[TASK]
Set down the whole listing verbatim.

[PROVIDED ENTRIES Boundary: Start]

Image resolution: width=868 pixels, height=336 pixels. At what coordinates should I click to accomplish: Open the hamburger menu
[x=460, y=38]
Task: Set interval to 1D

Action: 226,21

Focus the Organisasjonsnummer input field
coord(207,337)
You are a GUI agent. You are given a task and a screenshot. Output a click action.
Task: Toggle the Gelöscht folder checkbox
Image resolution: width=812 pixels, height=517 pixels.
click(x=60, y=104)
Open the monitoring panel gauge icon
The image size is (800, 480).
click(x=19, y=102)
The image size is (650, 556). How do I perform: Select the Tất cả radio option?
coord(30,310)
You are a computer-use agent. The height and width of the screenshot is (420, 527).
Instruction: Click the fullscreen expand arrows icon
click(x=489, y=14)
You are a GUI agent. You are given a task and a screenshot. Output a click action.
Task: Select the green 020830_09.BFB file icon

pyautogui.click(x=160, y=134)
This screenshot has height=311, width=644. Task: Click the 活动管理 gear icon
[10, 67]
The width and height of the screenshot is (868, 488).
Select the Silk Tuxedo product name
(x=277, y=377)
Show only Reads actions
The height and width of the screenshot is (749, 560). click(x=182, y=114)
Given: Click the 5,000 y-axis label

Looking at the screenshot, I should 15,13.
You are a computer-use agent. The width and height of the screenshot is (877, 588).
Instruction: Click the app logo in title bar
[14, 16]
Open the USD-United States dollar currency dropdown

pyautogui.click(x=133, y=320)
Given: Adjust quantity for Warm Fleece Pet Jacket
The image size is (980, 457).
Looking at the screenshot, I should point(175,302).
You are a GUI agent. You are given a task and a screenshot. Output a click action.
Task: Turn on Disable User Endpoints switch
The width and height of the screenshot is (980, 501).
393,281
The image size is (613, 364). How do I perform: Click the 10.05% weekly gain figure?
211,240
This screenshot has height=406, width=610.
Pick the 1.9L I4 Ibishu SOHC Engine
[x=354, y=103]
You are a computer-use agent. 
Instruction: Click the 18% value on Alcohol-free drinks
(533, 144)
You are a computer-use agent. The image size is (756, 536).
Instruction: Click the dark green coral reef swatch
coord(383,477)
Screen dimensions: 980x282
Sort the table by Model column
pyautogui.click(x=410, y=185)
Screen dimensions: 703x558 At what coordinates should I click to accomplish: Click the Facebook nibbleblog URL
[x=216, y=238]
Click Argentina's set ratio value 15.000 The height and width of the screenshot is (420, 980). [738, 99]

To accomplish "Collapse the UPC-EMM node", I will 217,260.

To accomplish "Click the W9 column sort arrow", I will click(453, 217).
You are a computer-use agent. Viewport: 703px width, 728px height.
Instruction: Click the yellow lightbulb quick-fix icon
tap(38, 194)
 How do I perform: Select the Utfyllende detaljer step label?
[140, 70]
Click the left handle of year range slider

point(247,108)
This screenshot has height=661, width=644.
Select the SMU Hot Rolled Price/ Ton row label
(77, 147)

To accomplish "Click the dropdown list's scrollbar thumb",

[PROVIDED ENTRIES Boundary: End]

[EXERCISE RESPONSE]
Image resolution: width=868 pixels, height=336 pixels. At what coordinates should I click to accomplish: Open the hamburger menu
[x=460, y=38]
Task: Set interval to 1D

Action: 226,21

Focus the Organisasjonsnummer input field
coord(207,337)
You are a GUI agent. You are given a task and a screenshot. Output a click action.
Task: Toggle the Gelöscht folder checkbox
Image resolution: width=812 pixels, height=517 pixels.
click(x=60, y=104)
Open the monitoring panel gauge icon
The image size is (800, 480).
click(x=19, y=102)
The image size is (650, 556). How do I perform: Select the Tất cả radio option?
coord(30,310)
You are a computer-use agent. The height and width of the screenshot is (420, 527).
Instruction: Click the fullscreen expand arrows icon
click(x=489, y=14)
You are a GUI agent. You are given a task and a screenshot. Output a click action.
Task: Select the green 020830_09.BFB file icon

pyautogui.click(x=160, y=134)
This screenshot has height=311, width=644. Task: Click the 活动管理 gear icon
[10, 67]
The width and height of the screenshot is (868, 488).
Select the Silk Tuxedo product name
(x=277, y=377)
Show only Reads actions
The height and width of the screenshot is (749, 560). click(x=182, y=114)
Given: Click the 5,000 y-axis label

Looking at the screenshot, I should 15,13.
You are a computer-use agent. The width and height of the screenshot is (877, 588).
Instruction: Click the app logo in title bar
[14, 16]
Open the USD-United States dollar currency dropdown

pyautogui.click(x=133, y=320)
Given: Adjust quantity for Warm Fleece Pet Jacket
The image size is (980, 457).
Looking at the screenshot, I should point(175,302).
You are a GUI agent. You are given a task and a screenshot. Output a click action.
Task: Turn on Disable User Endpoints switch
The width and height of the screenshot is (980, 501).
393,281
The image size is (613, 364). How do I perform: Click the 10.05% weekly gain figure?
211,240
This screenshot has height=406, width=610.
Pick the 1.9L I4 Ibishu SOHC Engine
[x=354, y=103]
You are a computer-use agent. 
Instruction: Click the 18% value on Alcohol-free drinks
(533, 144)
You are a computer-use agent. The image size is (756, 536).
Instruction: Click the dark green coral reef swatch
coord(383,477)
Screen dimensions: 980x282
Sort the table by Model column
pyautogui.click(x=410, y=185)
Screen dimensions: 703x558 At what coordinates should I click to accomplish: Click the Facebook nibbleblog URL
[x=216, y=238]
Click Argentina's set ratio value 15.000 The height and width of the screenshot is (420, 980). [738, 99]

To accomplish "Collapse the UPC-EMM node", I will 217,260.

To accomplish "Click the W9 column sort arrow", I will click(453, 217).
You are a computer-use agent. Viewport: 703px width, 728px height.
Instruction: Click the yellow lightbulb quick-fix icon
tap(38, 194)
 How do I perform: Select the Utfyllende detaljer step label?
[140, 70]
Click the left handle of year range slider

point(247,108)
This screenshot has height=661, width=644.
Select the SMU Hot Rolled Price/ Ton row label
(77, 147)

To accomplish "Click the dropdown list's scrollbar thumb",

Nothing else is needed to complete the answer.